The count of lines with the string "each" in the material is all that should be returned.

Available data:
==================================================
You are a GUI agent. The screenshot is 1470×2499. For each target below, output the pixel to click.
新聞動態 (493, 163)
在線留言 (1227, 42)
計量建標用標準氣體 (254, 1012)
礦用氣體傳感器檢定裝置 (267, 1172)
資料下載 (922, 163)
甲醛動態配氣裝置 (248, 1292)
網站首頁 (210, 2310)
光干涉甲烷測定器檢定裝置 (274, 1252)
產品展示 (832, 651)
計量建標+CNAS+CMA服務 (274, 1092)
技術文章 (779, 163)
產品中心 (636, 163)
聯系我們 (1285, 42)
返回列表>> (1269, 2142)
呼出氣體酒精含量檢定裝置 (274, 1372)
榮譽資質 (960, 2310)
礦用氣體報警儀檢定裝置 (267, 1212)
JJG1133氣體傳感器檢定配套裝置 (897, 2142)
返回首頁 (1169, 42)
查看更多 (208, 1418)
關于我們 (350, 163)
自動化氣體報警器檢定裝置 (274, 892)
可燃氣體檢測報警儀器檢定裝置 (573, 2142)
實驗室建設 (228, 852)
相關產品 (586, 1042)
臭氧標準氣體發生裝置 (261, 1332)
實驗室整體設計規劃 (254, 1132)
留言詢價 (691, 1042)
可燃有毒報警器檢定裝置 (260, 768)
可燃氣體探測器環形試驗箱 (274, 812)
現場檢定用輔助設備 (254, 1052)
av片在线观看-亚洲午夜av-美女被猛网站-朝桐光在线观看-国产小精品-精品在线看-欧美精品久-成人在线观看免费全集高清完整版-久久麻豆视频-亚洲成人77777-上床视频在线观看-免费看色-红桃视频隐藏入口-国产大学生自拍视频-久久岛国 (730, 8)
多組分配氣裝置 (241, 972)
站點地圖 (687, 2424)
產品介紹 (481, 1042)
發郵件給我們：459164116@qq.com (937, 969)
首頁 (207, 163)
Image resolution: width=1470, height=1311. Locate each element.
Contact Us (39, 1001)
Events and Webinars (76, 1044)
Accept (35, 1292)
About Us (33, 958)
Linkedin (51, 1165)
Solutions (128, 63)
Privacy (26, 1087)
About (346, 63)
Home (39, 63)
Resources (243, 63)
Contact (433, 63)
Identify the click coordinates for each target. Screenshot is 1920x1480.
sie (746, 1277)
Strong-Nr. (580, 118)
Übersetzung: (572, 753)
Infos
==================================================
Exercise response:
3